• _TASK DIRECTIONS_: Return every line in the listing below that contains the string "toolbar". Case counts.

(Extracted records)
## BEGIN
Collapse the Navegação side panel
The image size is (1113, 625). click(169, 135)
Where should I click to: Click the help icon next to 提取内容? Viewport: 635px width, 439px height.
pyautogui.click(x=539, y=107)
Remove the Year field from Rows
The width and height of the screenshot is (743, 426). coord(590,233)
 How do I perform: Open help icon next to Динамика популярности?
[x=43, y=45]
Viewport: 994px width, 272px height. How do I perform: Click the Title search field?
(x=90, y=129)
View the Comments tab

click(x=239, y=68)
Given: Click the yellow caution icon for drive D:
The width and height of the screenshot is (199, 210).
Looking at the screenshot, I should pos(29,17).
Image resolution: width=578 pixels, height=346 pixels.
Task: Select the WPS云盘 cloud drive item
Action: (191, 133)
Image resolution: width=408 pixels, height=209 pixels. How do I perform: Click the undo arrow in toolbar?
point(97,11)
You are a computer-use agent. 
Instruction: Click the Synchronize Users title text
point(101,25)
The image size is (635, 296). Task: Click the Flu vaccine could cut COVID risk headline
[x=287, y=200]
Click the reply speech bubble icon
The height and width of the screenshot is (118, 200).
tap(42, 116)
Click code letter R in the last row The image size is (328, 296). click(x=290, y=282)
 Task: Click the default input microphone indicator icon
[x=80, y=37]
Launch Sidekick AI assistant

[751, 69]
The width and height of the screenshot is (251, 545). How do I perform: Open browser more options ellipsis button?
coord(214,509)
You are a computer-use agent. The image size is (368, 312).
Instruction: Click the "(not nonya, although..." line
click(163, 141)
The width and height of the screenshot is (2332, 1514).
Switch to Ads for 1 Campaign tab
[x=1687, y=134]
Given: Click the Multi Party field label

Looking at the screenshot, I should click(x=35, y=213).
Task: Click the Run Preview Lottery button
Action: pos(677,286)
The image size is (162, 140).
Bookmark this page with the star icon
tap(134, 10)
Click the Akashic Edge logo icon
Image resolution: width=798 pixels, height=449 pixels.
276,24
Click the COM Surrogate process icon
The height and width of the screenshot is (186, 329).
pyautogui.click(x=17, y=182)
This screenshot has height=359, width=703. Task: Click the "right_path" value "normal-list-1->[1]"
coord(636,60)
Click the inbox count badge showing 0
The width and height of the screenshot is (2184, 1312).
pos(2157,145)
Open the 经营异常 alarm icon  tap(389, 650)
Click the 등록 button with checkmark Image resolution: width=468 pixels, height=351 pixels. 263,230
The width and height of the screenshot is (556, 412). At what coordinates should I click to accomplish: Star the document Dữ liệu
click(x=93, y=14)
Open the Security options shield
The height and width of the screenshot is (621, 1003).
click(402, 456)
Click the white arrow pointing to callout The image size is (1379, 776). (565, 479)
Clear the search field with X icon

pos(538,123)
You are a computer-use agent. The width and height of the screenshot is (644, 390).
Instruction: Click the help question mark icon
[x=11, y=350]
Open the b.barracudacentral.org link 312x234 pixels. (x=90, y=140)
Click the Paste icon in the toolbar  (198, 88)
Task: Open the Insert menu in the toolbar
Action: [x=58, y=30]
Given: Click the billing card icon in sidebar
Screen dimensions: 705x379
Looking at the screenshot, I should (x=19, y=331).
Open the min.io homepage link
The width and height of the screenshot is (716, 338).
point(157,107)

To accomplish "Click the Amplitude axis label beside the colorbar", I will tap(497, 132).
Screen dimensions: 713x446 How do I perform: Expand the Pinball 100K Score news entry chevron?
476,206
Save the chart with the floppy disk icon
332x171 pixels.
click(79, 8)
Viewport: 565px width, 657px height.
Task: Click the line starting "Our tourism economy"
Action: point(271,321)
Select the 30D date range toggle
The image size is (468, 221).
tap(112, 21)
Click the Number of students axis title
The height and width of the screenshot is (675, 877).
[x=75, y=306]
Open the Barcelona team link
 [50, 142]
## END
• _PROBLEM SOLUTION_:
Image resolution: width=408 pixels, height=209 pixels. How do I perform: Click the undo arrow in toolbar?
Click the Paste icon in the toolbar  (198, 88)
Task: Open the Insert menu in the toolbar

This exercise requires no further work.